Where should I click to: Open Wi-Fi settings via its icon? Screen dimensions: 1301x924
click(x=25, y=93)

==

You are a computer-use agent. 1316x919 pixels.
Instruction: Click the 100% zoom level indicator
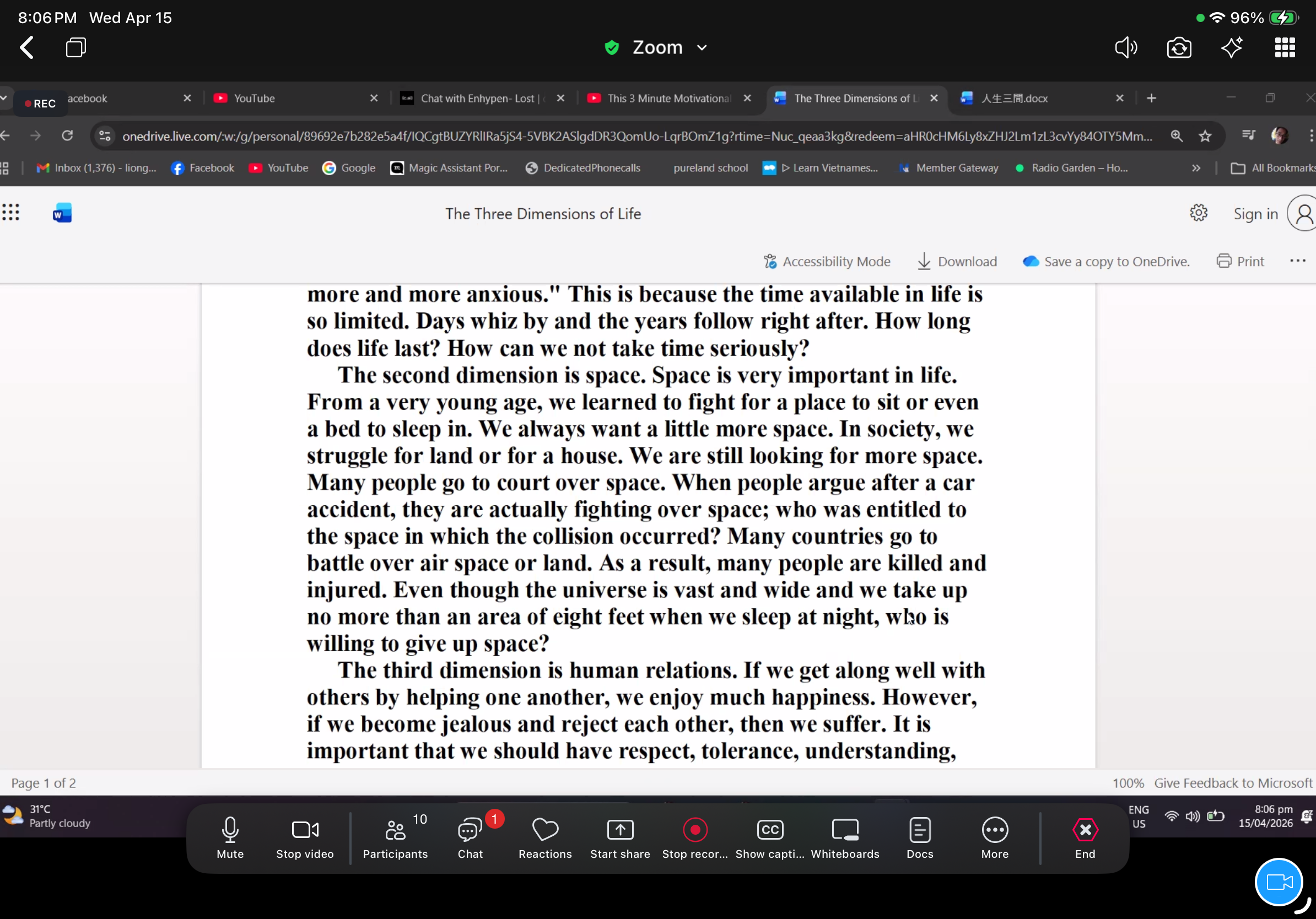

---

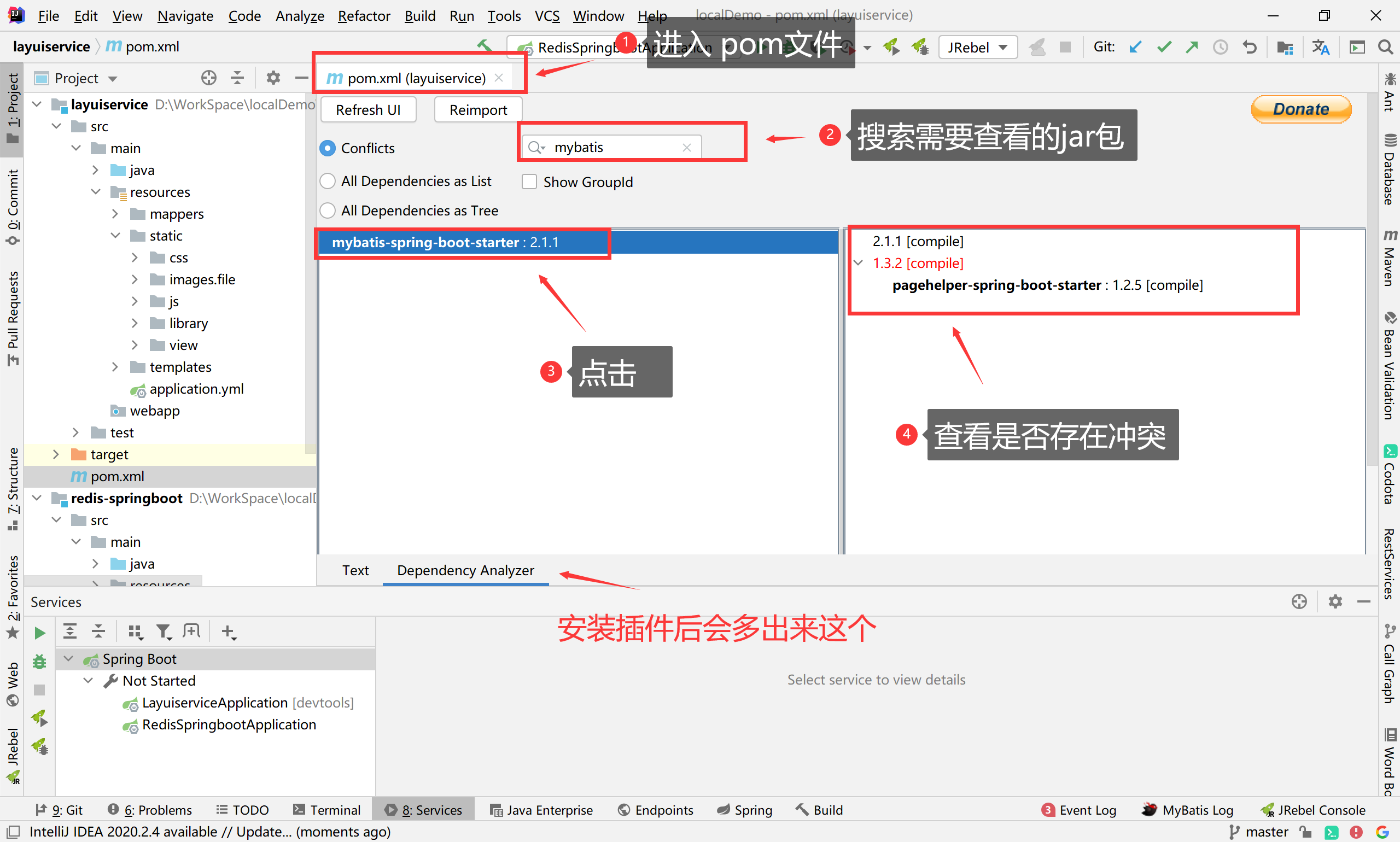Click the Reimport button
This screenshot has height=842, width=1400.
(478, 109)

• **PROBLEM REQUIREMENTS**:
Nothing but the lines above from the one containing "You are a computer-use" through the one containing "Instruction: Click the" should appear in the answer, each repeated exactly.

• **ANSWER TO THE EXERCISE**:
You are a computer-use agent. 1316x919 pixels.
Instruction: Click the 100% zoom level indicator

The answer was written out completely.